In his debut self-help book, Meredith offers suggestions for dealing with the human brain’s evolutionary heritage in order to enhance happiness.
The brain, the author asserts, was well-suited to enable people to function in the long-ago “brutal...dangerous world of scarcity,” but it isn’t conducive to modern happiness. He calls this “vast, secret,” now-dysfunctional brain, the “ultraconscious” and says that it’s “working directly against…happiness.” Meredith offers a few of the secrets of the mind’s workings, as well as how to outfox its unwelcome influences. One such influence, Meredith says, is the ultraconscious’s consuming goal to reproduce; it sees happiness “as the reward for surviving and reproducing.” Suggestions for overcoming this manipulation include accepting that some unhappiness is part of the human condition and simply striving to enjoy life’s basic pleasures. In the chapter “Your Ultraconscious is a Liar,” Meredith discusses such phenomena as the placebo effect and what he terms “emotional lies,” or the ultraconscious’s ability to cloud judgments with “false memories” and “involuntary emotions.” The chapter ends with pointers on applying this knowledge to persuasion and handling conflict. The book’s most controversial chapter tackles religion.
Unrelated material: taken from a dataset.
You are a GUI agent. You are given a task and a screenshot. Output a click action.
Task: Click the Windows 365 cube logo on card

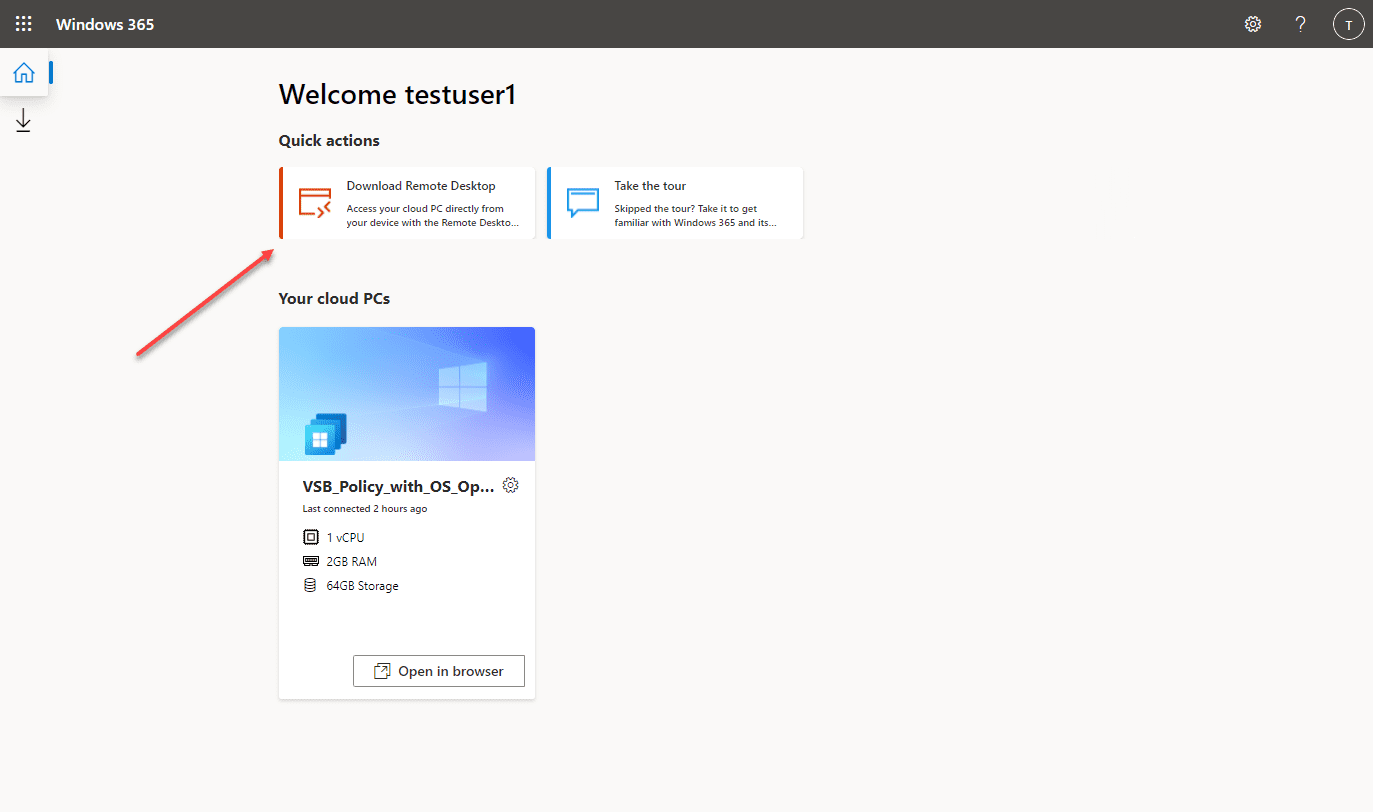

The writer considers religion to be based on superstitions that exist largely to foster optimism and reproduction. Other chapters discuss the human ability to be exploited and the importance of critical thinking. The book concludes on a hopeful note: Human evolution has tended toward improvement and self-knowledge. There are also seven crucial “commandments” to follow to increase one’s happiness, including “pursue happiness incrementally” and “enjoy the small things.” Some may see the writer’s scheme as an overly simplified and limited description of human psychology. Still, Meredith’s energetic, colloquial style animates this often inherently abstract material. Readers interested in more information will find more than 100 notes, many of which cite scholarly sources.
An unusual, easy-to-follow examination of some perplexing aspects of human behavior.